Esta é a aventura de dois amigos, Sofia (Tashiana Washington) e Malcolm (Ty Hickson), dos pequenos roubos e tráficos de erva a caminho de um “grande” golpe. Graffiters do Bronx, enfrentam a concorrência de Queens, e planeiam o gesto que, supostamente, os colocará no mapa da cidade. Mas vão ser assaltados, enganados, em dois dias de tórrido calor nova-iorquino… Experimentarão o Grand Canyon social, por exemplo, quando Malcolm é usado e deitado fora por uma menina do rico Upper Side de Manhattan que lhe compra erva – é uma visão de fábula, cruel como as fábulas, uma arrogante sereia banhar-se num tanque de água de um telhado de Manhattan.

“Tudo Bons Rapazes”, de Scorsese, vem à cabeça de Malcolm: um desafio que lança a Sofia, do género “vais ver do que sou capaz…!”.  Depois, é como se o filme lhe negasse a possibilidade de mitologia, na vitória ou na destruição. Mas isso é apenas negar-lhe a conformidade a um formato reconhecido – a uma mitologia previsível. Nessa negação está até a possibilidade de grandeza – até porque nessas aventuras de fracassos entre Sofia e Malcolm pode estar, apenas, a substituição do que eles nunca chegam a explicitar, o amor que se calhar os une. Tal como o filme nega ao espectador a experiência do que já antes foi experimentado. Uma geografia de que o cinema se apropriou (que o cinema inventou) pode então ser aqui vivida como primeira vez. Nova Iorque, Bronx, Queens, Upper Manhattan: Gimme the Loot vai limpando a memória de uma cidade que o cinema criou – restituindo-lhe, por exemplo, um “tempo” que não é o tempo que os filmes marcaram; possibilitanto ao espectador que também ele atravesse tudo isto como a sua aventura moderna.

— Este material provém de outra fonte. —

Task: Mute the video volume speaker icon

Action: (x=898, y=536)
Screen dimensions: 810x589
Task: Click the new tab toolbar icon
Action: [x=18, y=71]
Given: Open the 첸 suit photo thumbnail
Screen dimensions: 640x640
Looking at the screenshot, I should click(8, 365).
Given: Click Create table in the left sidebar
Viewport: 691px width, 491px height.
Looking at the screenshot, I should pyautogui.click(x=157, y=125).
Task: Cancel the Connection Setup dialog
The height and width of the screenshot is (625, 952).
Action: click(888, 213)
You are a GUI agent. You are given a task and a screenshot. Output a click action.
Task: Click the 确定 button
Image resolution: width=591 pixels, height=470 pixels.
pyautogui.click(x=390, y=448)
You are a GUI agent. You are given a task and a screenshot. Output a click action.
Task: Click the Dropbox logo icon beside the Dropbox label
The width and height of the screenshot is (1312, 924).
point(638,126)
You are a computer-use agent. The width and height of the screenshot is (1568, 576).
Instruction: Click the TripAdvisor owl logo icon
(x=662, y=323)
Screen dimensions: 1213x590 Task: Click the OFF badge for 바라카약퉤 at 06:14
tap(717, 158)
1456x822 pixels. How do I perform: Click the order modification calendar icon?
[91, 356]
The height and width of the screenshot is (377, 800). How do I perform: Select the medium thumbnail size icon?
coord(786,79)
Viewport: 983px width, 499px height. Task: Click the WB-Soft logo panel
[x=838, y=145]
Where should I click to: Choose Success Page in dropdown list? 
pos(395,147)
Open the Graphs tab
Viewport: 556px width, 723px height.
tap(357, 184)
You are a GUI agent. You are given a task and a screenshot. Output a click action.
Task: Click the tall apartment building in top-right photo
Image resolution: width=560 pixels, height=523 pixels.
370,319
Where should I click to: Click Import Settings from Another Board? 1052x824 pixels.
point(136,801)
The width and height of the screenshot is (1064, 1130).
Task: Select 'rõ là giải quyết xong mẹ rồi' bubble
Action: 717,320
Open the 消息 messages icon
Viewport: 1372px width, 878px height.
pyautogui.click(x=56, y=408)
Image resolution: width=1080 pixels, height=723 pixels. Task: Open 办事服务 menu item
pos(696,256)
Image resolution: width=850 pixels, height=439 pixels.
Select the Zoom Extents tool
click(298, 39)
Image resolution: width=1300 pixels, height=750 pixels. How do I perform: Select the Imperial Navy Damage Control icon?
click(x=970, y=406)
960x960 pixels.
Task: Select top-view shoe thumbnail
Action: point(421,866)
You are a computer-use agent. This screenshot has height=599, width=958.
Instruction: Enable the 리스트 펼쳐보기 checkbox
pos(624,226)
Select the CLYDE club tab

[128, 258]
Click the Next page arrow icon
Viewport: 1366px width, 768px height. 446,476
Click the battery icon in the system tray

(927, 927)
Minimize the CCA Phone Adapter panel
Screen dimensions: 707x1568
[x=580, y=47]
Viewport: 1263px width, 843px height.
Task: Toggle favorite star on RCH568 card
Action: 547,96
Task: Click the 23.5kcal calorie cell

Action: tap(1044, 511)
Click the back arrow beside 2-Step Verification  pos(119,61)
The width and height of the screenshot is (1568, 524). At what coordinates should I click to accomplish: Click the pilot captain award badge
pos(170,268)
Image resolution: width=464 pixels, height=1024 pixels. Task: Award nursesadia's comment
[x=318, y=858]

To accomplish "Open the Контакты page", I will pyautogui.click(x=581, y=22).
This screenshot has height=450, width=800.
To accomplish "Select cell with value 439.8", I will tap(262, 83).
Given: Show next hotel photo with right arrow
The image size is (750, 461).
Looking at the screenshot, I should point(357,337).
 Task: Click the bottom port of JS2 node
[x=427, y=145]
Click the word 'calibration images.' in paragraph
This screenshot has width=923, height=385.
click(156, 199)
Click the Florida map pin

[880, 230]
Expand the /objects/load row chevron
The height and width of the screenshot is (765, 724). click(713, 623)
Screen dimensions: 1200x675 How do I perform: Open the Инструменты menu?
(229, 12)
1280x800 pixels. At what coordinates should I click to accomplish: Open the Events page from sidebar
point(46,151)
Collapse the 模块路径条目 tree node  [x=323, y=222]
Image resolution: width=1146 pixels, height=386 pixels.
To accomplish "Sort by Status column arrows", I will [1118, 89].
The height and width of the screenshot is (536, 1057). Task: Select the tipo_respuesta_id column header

Uma ilusão de primeira vez, claro, mas ainda assim qualquer coisa próximo da virgindade. Não é por acaso que Adam Leon admite a influência que nele teve Little Fugitive (1953), de Raymond Avrashkin, Morris Engel e Ruth Orkin – considerado o “link” de modernidade, ainda antes de Cassavetes, entre o neo-realismo italiano e a nouvelle vague francesa (inspiração assumida para as estreias de Truffaut e Godard, aliás).

História da deriva de um miúdo de Coney Island, que foge porque é levado a acreditar que matou o irmão com a sua pistola de brincar, tem os sinais de um western urbano, na verdade: o “pequeno fugitivo” leva a pistola e monta em carrocéis de cavalos – e vê westerns na TV. Não parece que seja por acaso que esses sinais do género cinematográfico por excelência que Hollywood inventou existam “a brincar” num filme com uma generosidade comovente de descobrir pessoas fora dos estúdios, dos cenários e das convenções. É qualquer coisa de transbordante, e é isso se calhar o plano das flores no final de Gimme the Loot, uma primeira longa-metragem vista na Viennale: diz-nos que nada sabemos, afinal, da vida de Malcolm e dos seus afectos, e que esse património que é a solidão de espectadores tem de ser honrado.